Task statement:
Print verbatim the lines of the entries from the one containing "Viewport: 732px width, 530px height." to the last, inclusive, and no others.

Provided information:
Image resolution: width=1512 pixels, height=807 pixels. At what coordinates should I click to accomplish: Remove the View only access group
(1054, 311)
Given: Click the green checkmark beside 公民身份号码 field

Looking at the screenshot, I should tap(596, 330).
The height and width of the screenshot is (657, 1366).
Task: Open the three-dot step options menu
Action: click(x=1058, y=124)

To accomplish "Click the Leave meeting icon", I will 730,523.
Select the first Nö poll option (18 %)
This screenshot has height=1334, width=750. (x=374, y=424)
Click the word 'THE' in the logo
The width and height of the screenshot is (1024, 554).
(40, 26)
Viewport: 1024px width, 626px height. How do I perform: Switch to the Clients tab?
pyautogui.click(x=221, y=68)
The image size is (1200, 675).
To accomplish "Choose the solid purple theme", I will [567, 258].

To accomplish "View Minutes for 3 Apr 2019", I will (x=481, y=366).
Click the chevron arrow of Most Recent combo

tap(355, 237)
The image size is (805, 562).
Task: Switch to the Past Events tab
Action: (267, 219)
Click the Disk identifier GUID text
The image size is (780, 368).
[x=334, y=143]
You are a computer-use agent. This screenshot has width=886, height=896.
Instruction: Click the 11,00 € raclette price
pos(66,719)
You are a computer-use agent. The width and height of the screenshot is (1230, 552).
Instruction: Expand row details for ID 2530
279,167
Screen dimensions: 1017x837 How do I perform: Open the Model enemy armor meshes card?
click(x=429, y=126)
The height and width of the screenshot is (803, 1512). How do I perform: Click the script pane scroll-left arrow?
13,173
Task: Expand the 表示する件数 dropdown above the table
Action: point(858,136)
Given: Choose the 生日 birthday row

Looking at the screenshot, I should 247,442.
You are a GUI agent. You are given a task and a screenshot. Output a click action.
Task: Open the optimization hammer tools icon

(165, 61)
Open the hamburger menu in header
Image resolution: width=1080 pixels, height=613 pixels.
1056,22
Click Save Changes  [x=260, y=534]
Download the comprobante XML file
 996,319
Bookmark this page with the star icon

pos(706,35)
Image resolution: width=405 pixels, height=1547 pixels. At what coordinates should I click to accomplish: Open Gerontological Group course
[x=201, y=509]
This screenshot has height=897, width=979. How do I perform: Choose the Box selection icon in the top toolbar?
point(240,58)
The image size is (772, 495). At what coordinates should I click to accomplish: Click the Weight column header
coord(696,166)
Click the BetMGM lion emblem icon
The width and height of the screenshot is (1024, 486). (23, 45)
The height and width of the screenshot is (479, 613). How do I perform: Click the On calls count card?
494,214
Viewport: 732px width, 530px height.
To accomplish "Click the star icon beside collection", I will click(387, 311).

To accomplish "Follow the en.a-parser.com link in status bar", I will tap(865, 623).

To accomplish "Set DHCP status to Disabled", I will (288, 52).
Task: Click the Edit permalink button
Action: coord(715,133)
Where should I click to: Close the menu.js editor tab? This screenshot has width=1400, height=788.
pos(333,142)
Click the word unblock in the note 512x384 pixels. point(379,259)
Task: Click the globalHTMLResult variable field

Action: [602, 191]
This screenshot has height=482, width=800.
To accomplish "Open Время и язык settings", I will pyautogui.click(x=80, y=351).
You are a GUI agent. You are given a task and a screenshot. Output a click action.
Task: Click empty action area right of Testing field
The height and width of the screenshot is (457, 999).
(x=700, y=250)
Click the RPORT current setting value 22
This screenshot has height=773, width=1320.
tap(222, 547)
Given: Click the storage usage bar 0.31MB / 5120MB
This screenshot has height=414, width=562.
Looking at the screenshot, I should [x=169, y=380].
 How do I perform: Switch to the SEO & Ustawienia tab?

Solution to the problem:
Viewport: 732px width, 530px height.
To accomplish "Click the star icon beside collection", I will click(387, 311).

To accomplish "Follow the en.a-parser.com link in status bar", I will tap(865, 623).

To accomplish "Set DHCP status to Disabled", I will (288, 52).
Task: Click the Edit permalink button
Action: coord(715,133)
Where should I click to: Close the menu.js editor tab? This screenshot has width=1400, height=788.
pos(333,142)
Click the word unblock in the note 512x384 pixels. point(379,259)
Task: Click the globalHTMLResult variable field

Action: [602, 191]
This screenshot has height=482, width=800.
To accomplish "Open Время и язык settings", I will pyautogui.click(x=80, y=351).
You are a GUI agent. You are given a task and a screenshot. Output a click action.
Task: Click empty action area right of Testing field
The height and width of the screenshot is (457, 999).
(x=700, y=250)
Click the RPORT current setting value 22
This screenshot has height=773, width=1320.
tap(222, 547)
Given: Click the storage usage bar 0.31MB / 5120MB
This screenshot has height=414, width=562.
Looking at the screenshot, I should [x=169, y=380].
 How do I perform: Switch to the SEO & Ustawienia tab?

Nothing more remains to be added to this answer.